Ill woman cheered by offers of aid

By Ronald W. Powell
STAFF WRITER

December 24, 2005

Jo A. Del Rio began the holiday season in despair but found herself heartened this Christmas by the support of strangers and former co-workers.

Dozens of San Diegans have offered to help Del Rio, a scientific researcher who is living at the San Diego Rescue Mission because numerous medical problems have left her unable to work and nearly broke.

Her story was published Sunday in The San Diego Union-Tribune, and an unnamed donor responded by offering to pay her rent for a year. Other readers have offered financial assistance.

Del Rio is looking for an apartment that will allow her to reunite with her six cats that she placed in foster care before entering the mission Nov. 2. She was hoping to have a place by Christmas, "but it looks like that will be pushing it," she said.

"I feel so much more optimistic," said Del Rio, 51, who earned a doctorate in pharmacology and toxicology from the University of California Irvine and worked at the Salk Institute and Merck & Co. "Wow. I'm surprised at how many people have reached out to help."

Some donors are former colleagues who didn't know about her troubles. She worked in a Salk laboratory from November 1999 to summer 2002, making $38,000 a year, then at Merck from September 2002 until January 2004, where she made $80,000 a year.

"It was so great to hear from my former colleagues," she said.

Del Rio was laid off from Merck in a companywide downsizing. She volunteered as a researcher at Salk until March 2004, when she was hospitalized with bleeding in her lungs.

Since then, she has been hospitalized 15 times, including once for a heart attack, and requires supplemental oxygen 24 hours a day. Last year, one of her doctors told her she would have only two years to live because of the severity of her lung condition.

She requires weekly medical visits and lives on $812 a month from Social Security Insurance.

Del Rio said she was particularly touched by a phone call she received from someone starting up a research firm who was interested in hiring her part time.

"I never thought I'd be able to work again," Del Rio said. "I'd love to be able to work again."

Jim Jackson, president of the San Diego Rescue Mission, said Del Rio's story struck a chord with the public.

"I think she is a demonstration that homeless people are like us," Jackson said. "She is an example of someone, who with no fault of her own, found (herself) in dire straits."

Jackson said charitable giving is down for the last months of this year at his and other nonprofits after the public made donations to victims of Hurricane Katrina, the Pakistani earthquake and the Indian Ocean tsunami.

Donations at the Rescue Mission are down $230,000 from the same period last September, October and November, Jackson said. The mission has a $12 million annual budget, of which $4.4 million comes from cash donations.

The outpouring of concern for Del Rio shows that people overcame "disaster fatigue" and were willing to donate to a local individual in need during the holidays, he said.

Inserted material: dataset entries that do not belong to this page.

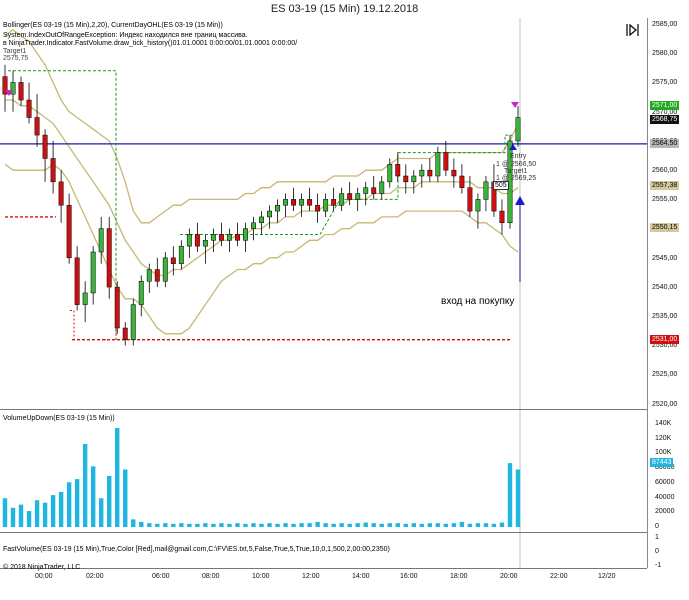  Describe the element at coordinates (311, 576) in the screenshot. I see `time-tick-label: 12:00` at that location.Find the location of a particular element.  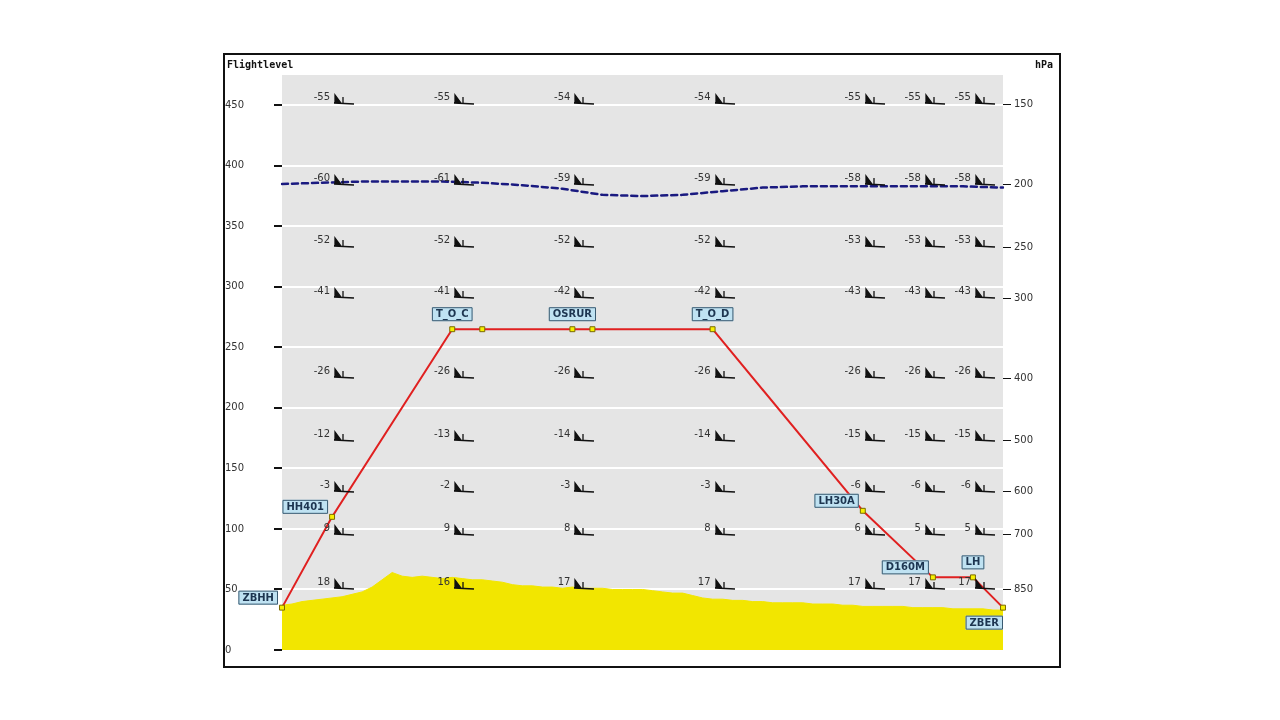

annotation: -60 is located at coordinates (322, 177).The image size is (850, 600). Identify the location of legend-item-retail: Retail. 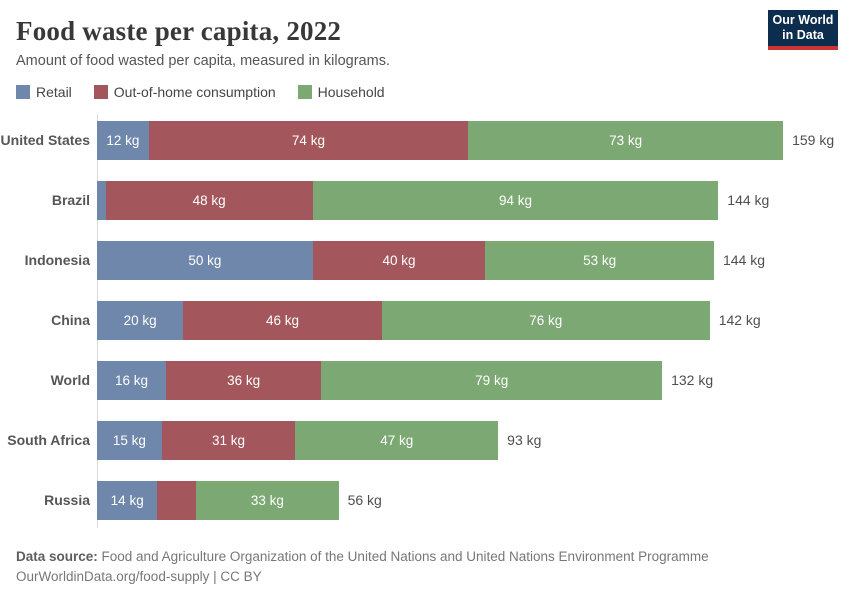
(44, 92).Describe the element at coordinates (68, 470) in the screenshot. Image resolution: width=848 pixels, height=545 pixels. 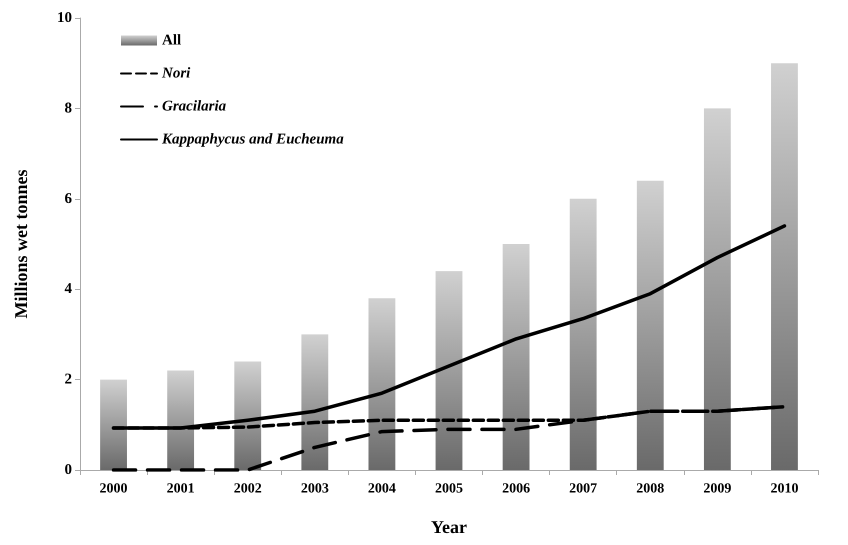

"This is the time of year when you think about others," Jackson said. "People are generous and they want to help."

John Thelen, project director at the Regional Task Force on the Homeless, agreed that the holiday season played a role in the support for Del Rio. It may also indicate the "giving curve" may be on the way up again.

"But more than that, this is a feel-good story," Thelen said of Del Rio. "Some people may be giving and thinking that if she has a better future, she may reach back and help others who are homeless."